| Directions |
Please say how many lines below include the word "will", with nothing beyond the number.
═══ The data
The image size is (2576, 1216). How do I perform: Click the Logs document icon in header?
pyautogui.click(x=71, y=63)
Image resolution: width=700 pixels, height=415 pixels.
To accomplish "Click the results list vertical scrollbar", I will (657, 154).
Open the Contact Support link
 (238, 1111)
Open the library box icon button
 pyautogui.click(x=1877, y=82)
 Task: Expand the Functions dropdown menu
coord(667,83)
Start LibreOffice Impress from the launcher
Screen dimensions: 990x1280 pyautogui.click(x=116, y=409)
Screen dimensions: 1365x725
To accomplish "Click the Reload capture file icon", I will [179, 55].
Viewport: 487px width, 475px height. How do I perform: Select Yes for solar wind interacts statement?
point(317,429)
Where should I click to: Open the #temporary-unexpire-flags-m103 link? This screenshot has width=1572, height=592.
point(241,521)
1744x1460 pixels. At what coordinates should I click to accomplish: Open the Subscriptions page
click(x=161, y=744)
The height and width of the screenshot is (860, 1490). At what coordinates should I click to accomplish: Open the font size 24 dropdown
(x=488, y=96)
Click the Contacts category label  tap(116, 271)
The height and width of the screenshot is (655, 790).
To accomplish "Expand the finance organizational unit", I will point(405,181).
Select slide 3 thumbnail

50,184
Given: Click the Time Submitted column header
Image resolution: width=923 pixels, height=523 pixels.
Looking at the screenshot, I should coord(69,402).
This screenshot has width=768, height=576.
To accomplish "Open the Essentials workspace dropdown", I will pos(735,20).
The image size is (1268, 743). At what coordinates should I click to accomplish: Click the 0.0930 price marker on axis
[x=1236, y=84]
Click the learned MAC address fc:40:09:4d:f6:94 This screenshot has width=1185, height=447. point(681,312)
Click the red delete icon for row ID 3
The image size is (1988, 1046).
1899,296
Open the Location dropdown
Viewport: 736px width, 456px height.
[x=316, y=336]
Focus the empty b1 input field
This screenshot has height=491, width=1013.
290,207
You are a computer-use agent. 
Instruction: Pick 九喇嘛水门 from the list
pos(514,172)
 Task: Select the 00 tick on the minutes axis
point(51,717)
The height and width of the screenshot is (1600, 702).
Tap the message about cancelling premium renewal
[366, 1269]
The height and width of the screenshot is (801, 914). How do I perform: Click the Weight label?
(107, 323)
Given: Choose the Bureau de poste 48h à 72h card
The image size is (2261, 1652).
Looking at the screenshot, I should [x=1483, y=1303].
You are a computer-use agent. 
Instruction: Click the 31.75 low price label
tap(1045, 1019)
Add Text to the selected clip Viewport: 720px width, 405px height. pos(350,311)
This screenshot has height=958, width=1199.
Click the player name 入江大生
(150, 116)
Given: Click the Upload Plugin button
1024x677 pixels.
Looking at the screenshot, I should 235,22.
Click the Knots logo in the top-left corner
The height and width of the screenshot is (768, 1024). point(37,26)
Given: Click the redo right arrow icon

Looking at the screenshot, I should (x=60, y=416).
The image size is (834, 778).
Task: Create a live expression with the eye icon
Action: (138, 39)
══════
| Exercise output |
4